H2.2 t/m 2.4 Praktische Dilemma’s
2.2 Open versus gesloten & aantekeningen college
Niet iedereen is positief over transparantie.
Pessimisten: zijn negatief, zij vinden dat transparantie het vertrouwen in de
samenleving verpest en alles vast zet in regels en dat maakt je minder flexibel. Ook
vinden ze dat de grote toename van transparantie mensen zoveel informatie geeft
dat je hierin de bomen niet meer door het bos kunt zien. factoren
Realisten: zien zowel de voor- als nadelen in van transparantie. Erkennen het
krachtige effect van transparantie, maar zien ook in dat het positief of negatief kan
uitpakken.
Optimisten/idealisten: zijn enorm positief, willen nog veel meer transparantie in de
wereld. Zij vinden dat transparantie leidt tot meer vertrouwen en emancipatie.

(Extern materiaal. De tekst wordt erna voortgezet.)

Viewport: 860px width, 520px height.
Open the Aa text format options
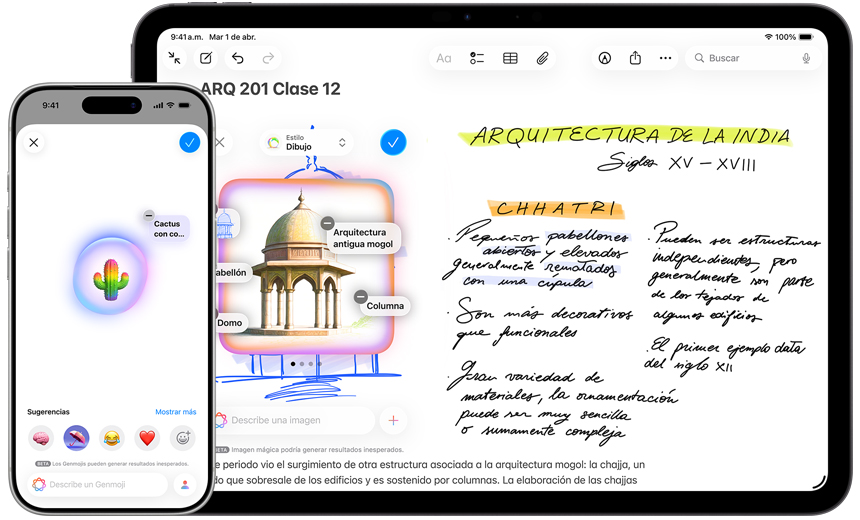tap(444, 58)
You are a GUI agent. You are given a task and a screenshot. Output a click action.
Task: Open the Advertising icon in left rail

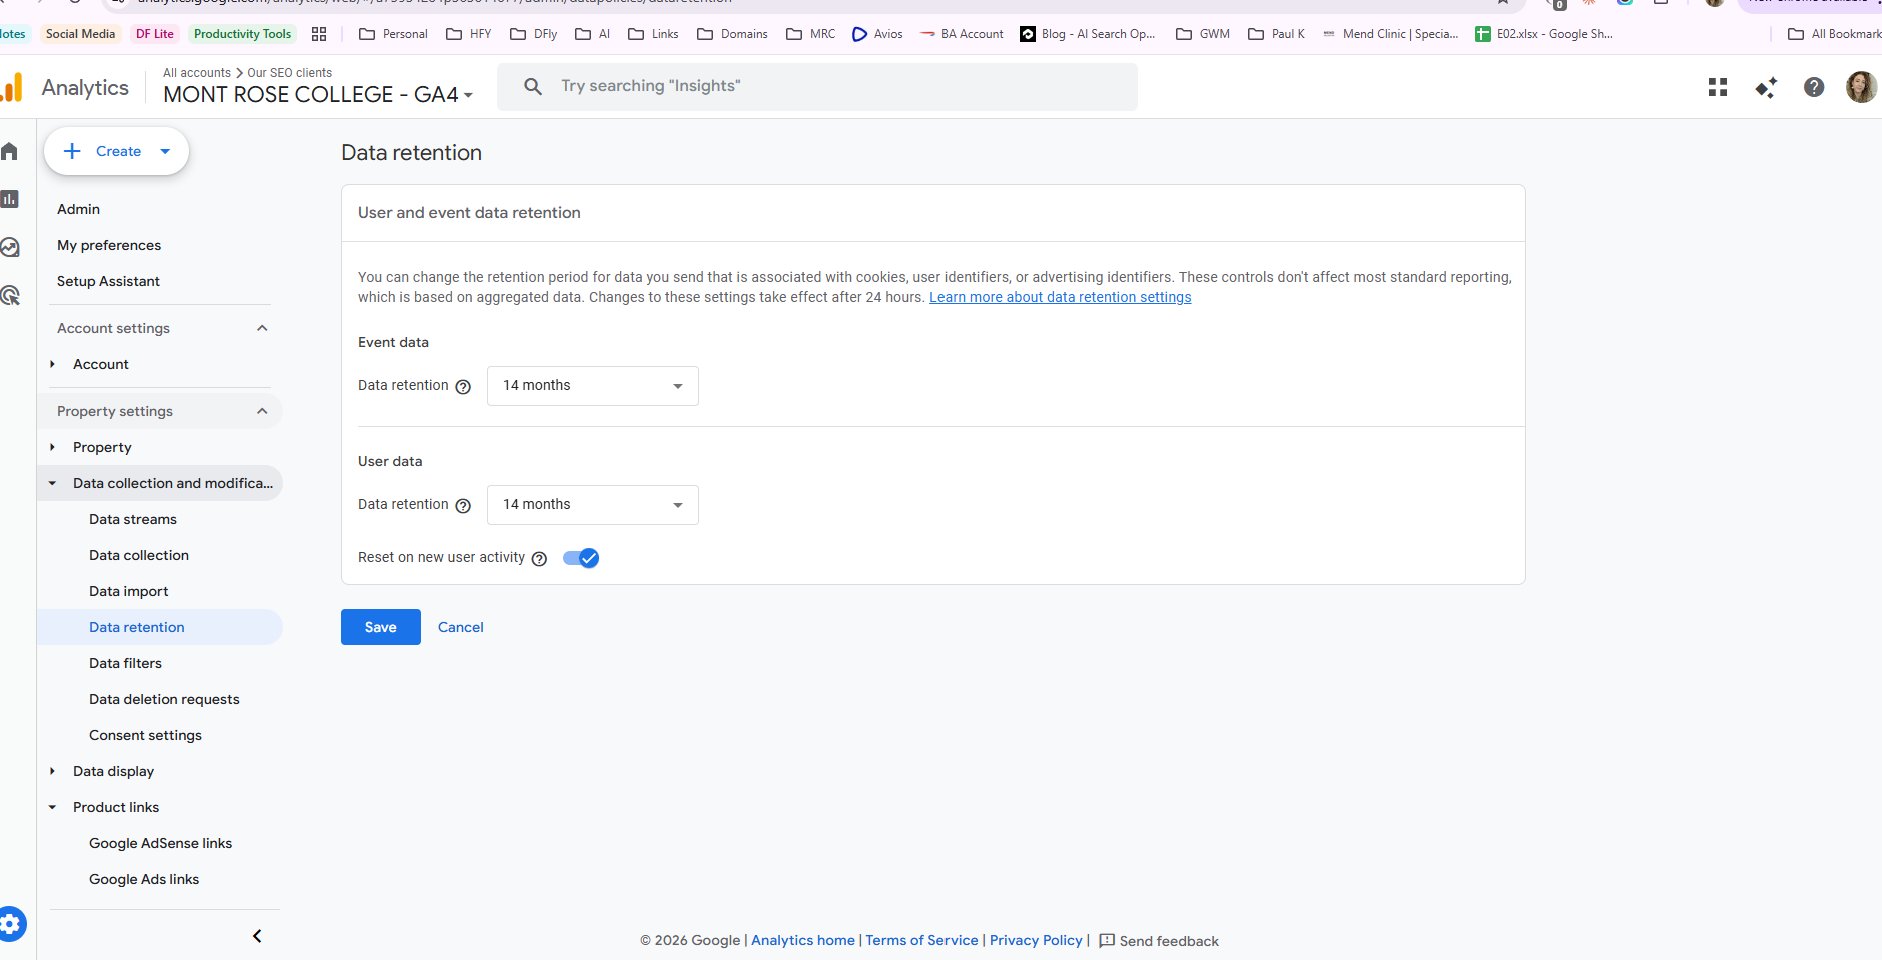10,295
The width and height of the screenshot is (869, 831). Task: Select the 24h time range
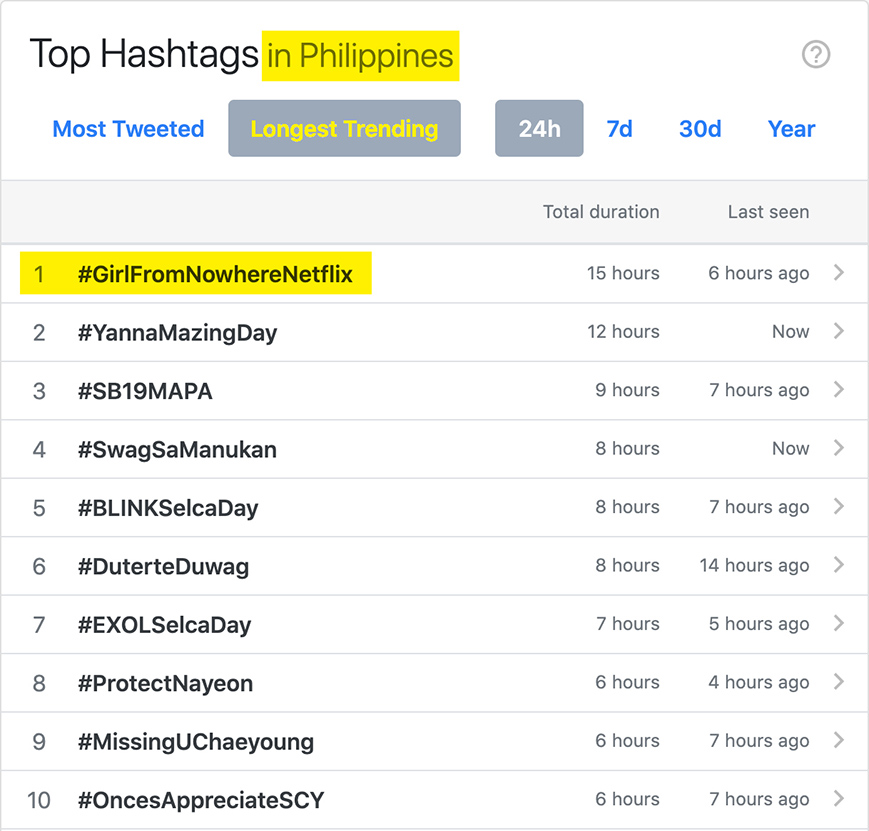click(539, 128)
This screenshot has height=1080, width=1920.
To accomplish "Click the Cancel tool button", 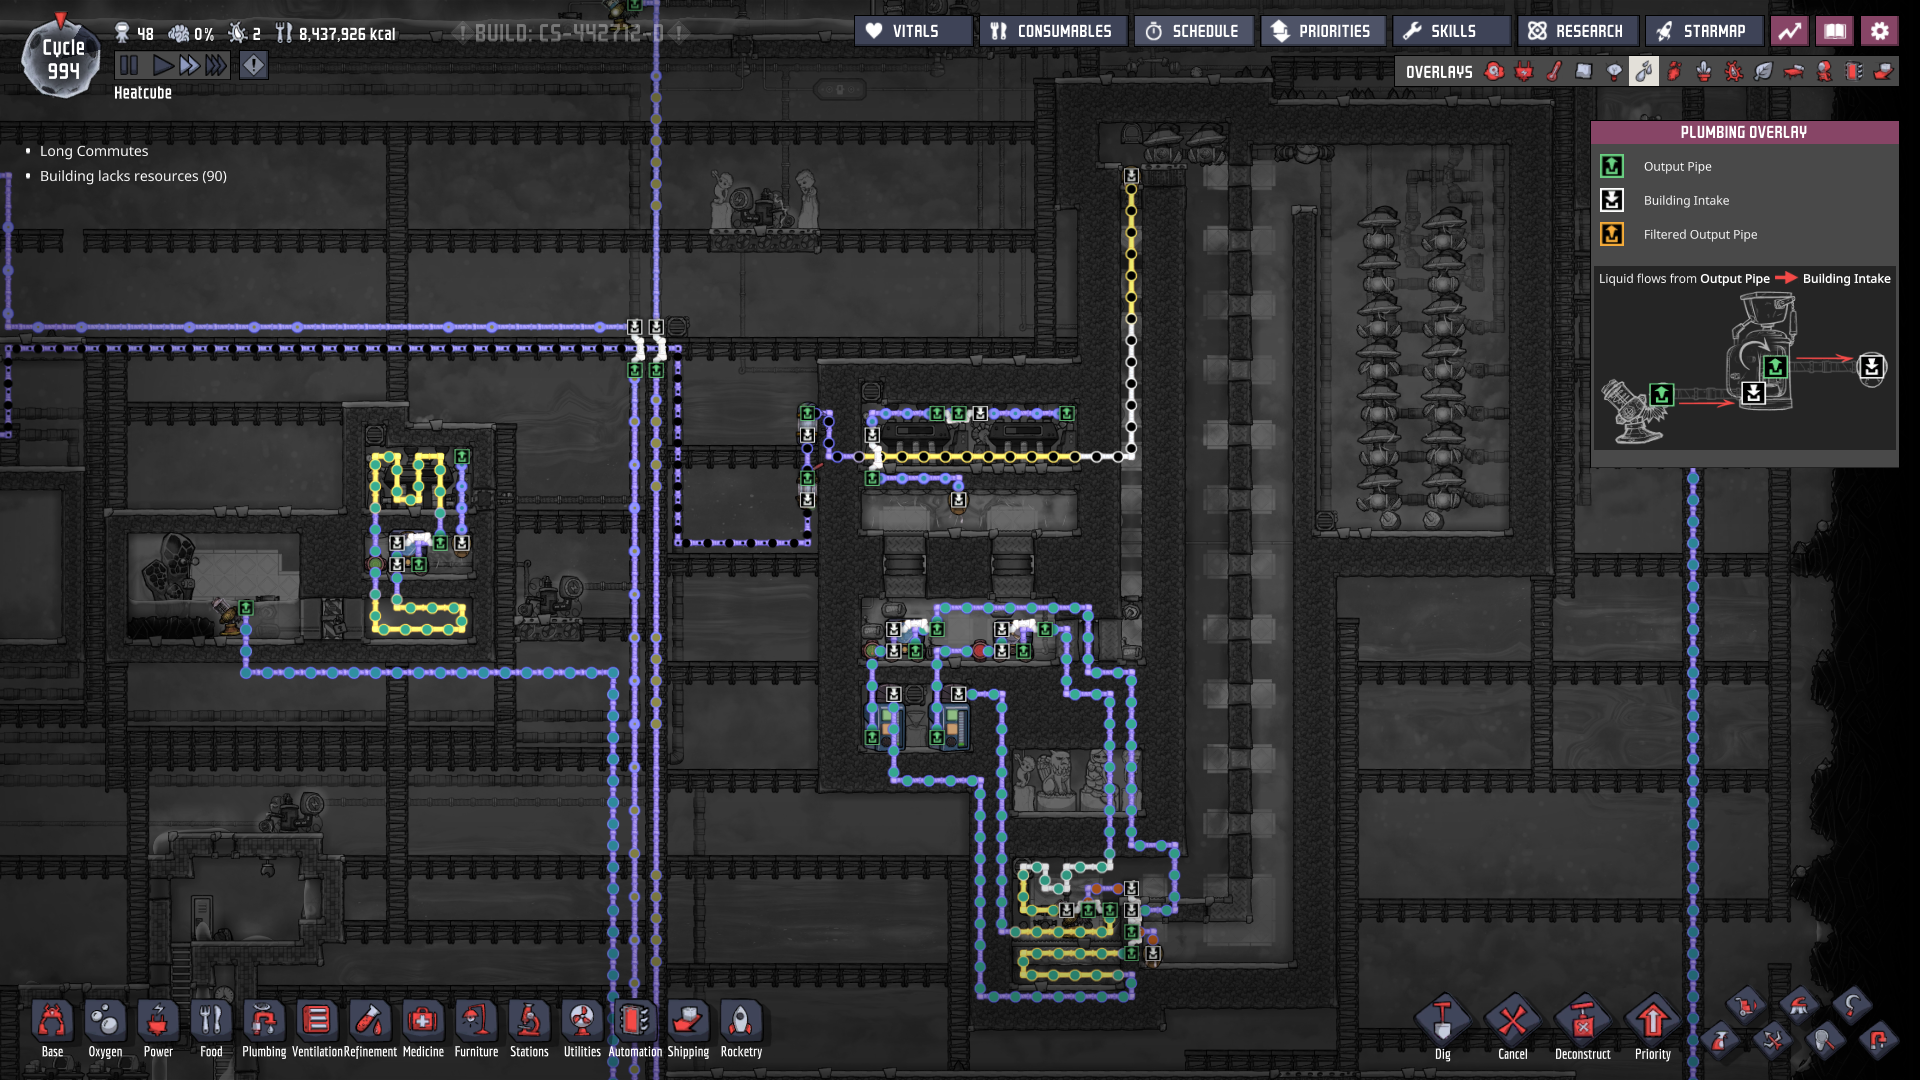I will (1512, 1022).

Onderstaande figuur probeert de verschillende beelden van de optimisten, pessimisten en
realisten in beeld te brengen. Hier zie je dat het heel belangrijk is om een goede balans te
vinden tussen de transparantie, vertrouwen en flexibiliteit.
,Wat waarheid is, dat is een moeilijk vraagstuk. Er zijn veel verschillende waarheden voor
verschillende mensen, dit hangt erg af van hoe jij in het leven staat en wat jou overtuigingen
en cultuur is. Bijvoorbeeld jouw timeline van Google is gebaseerd op jouw klikgedrag,
daarom is ieders wereldbeeld anders en leeft iedereen hun eigen bubbel.
Voordelen transparantie naar stakeholders toe:
1. Betere relatie met:
a. Aandeelhouders
b. De financiële gemeenschap
c. Overheden en andere regelgevende autoriteiten
Dit zorgt voor meer vertrouwen want ze weten wat er met hun geld gebeurd.
2. Betere zichtbaarheid voor consumenten
3. Betere samenwerking met leveranciers
4. Verbeterde werknemerstevredenheid
5. Verbeterde waarde van het bedrijf (en eventuele aandelen)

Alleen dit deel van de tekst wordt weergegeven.